TASK TO CARRY OUT —
Print out the records that follow, exactly and completely.

================================

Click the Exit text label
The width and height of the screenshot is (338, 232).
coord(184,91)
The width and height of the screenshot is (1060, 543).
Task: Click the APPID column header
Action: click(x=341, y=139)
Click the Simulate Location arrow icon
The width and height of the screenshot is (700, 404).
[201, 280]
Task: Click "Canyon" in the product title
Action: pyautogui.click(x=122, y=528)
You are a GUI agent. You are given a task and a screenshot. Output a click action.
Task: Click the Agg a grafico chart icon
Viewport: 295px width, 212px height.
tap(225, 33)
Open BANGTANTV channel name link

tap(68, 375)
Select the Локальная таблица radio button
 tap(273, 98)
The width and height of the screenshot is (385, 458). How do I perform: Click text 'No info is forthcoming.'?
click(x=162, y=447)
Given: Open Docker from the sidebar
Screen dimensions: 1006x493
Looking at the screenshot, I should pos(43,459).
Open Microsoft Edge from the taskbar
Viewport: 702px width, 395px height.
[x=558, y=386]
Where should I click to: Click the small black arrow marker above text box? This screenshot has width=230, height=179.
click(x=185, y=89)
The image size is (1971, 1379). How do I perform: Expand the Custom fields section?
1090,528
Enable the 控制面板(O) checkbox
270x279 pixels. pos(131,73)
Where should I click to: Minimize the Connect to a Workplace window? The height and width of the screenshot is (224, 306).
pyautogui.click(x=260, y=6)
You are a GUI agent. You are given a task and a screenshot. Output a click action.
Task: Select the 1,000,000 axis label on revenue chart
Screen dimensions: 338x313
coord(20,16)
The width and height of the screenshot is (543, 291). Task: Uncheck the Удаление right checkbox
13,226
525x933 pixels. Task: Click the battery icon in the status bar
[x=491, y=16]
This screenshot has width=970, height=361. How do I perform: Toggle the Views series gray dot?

================================

WRITTEN SOLUTION —
Click the Exit text label
The width and height of the screenshot is (338, 232).
coord(184,91)
The width and height of the screenshot is (1060, 543).
Task: Click the APPID column header
Action: click(x=341, y=139)
Click the Simulate Location arrow icon
The width and height of the screenshot is (700, 404).
[201, 280]
Task: Click "Canyon" in the product title
Action: pyautogui.click(x=122, y=528)
You are a GUI agent. You are given a task and a screenshot. Output a click action.
Task: Click the Agg a grafico chart icon
Viewport: 295px width, 212px height.
tap(225, 33)
Open BANGTANTV channel name link

tap(68, 375)
Select the Локальная таблица radio button
 tap(273, 98)
The width and height of the screenshot is (385, 458). How do I perform: Click text 'No info is forthcoming.'?
click(x=162, y=447)
Given: Open Docker from the sidebar
Screen dimensions: 1006x493
Looking at the screenshot, I should pos(43,459).
Open Microsoft Edge from the taskbar
Viewport: 702px width, 395px height.
[x=558, y=386]
Where should I click to: Click the small black arrow marker above text box? This screenshot has width=230, height=179.
click(x=185, y=89)
The image size is (1971, 1379). How do I perform: Expand the Custom fields section?
1090,528
Enable the 控制面板(O) checkbox
270x279 pixels. pos(131,73)
Where should I click to: Minimize the Connect to a Workplace window? The height and width of the screenshot is (224, 306).
pyautogui.click(x=260, y=6)
You are a GUI agent. You are given a task and a screenshot. Output a click action.
Task: Select the 1,000,000 axis label on revenue chart
Screen dimensions: 338x313
coord(20,16)
The width and height of the screenshot is (543, 291). Task: Uncheck the Удаление right checkbox
13,226
525x933 pixels. Task: Click the battery icon in the status bar
[x=491, y=16]
This screenshot has width=970, height=361. How do I perform: Toggle the Views series gray dot?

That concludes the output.